The Beijing police did not immediately respond to requests by phone and fax for comment on Sunday. China’s State Council Information Office did not immediately respond to a faxed request for comment.
An essay Ren shared with people he knew in recent weeks took aim at a speech Xi made on February 23, which state media reported was teleconferenced to 170,000 party officials nationwide. Copies of his essay were later posted online by others.
In the essay, which does not mention Xi by name, Ren said after studying the speech he “saw not an emperor standing there exhibiting his ‘new clothes,’ but a clown stripped naked who insisted on continuing being emperor,” according to a version posted by China Digital Times, a US-based website.
He also said it revealed a “crisis of governance” within the party, and that a lack of free press and speech had prevented the outbreak from being tackled sooner, causing the situation to worsen.
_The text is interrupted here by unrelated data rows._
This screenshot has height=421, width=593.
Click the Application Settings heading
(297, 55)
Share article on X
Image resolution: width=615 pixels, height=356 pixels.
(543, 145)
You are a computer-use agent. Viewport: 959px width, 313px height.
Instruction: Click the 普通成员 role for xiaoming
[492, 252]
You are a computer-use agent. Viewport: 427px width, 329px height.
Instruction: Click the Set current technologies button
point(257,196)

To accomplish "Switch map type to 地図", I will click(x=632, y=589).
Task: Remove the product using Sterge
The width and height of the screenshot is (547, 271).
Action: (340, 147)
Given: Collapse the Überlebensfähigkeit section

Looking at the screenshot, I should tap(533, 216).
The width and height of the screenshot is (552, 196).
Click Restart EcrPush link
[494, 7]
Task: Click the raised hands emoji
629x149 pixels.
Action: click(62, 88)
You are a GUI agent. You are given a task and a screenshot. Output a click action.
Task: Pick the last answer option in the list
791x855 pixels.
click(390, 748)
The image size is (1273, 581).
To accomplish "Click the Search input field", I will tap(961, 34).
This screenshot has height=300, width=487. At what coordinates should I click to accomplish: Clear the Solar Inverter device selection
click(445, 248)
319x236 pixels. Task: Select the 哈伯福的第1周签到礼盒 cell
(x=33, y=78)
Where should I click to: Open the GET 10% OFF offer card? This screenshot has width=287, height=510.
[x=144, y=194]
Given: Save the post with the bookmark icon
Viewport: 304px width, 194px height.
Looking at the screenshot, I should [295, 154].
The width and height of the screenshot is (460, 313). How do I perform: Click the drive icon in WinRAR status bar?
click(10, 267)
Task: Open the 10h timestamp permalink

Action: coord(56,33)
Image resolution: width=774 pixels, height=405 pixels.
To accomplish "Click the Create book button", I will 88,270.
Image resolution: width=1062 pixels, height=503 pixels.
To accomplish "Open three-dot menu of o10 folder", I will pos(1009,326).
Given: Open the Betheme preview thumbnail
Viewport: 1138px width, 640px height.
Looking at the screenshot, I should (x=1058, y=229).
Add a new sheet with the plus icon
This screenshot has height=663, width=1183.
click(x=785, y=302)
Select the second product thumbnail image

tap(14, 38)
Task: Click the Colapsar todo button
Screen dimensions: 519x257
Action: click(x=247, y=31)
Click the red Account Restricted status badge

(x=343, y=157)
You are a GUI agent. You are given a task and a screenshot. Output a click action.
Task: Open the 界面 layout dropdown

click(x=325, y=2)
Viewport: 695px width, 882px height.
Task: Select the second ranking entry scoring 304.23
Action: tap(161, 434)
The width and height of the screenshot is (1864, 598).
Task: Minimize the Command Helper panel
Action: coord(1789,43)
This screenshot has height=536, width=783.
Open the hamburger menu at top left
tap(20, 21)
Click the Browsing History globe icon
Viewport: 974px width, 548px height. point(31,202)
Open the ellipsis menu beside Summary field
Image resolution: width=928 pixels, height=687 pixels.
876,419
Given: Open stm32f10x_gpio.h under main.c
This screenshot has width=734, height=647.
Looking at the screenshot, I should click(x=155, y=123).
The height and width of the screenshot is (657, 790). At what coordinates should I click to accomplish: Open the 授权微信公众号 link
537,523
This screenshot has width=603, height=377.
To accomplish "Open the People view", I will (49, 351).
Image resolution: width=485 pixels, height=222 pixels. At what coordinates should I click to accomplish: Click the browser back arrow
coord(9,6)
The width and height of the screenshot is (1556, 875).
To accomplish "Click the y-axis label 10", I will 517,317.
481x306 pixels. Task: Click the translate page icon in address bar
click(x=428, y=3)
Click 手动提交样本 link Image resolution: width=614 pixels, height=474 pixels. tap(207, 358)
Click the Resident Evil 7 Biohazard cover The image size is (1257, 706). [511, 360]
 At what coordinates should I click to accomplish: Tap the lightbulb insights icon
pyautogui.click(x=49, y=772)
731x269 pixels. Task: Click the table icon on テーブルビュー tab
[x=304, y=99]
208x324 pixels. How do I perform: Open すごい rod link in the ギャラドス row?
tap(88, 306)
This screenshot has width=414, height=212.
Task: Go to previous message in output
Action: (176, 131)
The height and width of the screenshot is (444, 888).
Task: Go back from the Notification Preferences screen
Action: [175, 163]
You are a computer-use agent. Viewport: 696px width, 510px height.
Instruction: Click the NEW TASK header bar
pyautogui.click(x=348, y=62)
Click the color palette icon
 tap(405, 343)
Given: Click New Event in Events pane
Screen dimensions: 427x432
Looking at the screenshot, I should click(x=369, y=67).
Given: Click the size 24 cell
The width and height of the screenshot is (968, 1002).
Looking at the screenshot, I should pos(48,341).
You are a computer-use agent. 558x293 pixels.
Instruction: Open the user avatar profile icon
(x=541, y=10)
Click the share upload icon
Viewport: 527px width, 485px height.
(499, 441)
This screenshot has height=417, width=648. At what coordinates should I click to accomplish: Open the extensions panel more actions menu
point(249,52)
Ren’s disappearance comes as censorship over how local media and online users discuss the epidemic has tightened in recent weeks.
The coronavirus, which emerged in China late last year, has infected more than 80,000 people in the country, killing 3199.
Ren, who gained the nickname “Cannon Ren” for previous critiques posted on social media, was put on probation from the party for a year in 2016 as part of a punishment for publicly criticising government policy.
That year, the government ordered platforms such as the Twitter-like Weibo to shut down Ren’s social media accounts, which at the time had more than 30 million online followers, saying he had been “spreading illegal information”.
Beijing has framed the battle against coronavirus as a “People’s War” led by Xi.
While the draconian measures to fight the virus, including the lockdown of the city of Wuhan, have proven effective at containing it even as the disease spreads rapidly in other countries, China has faced criticism for suppressing information in the outbreak’s early days.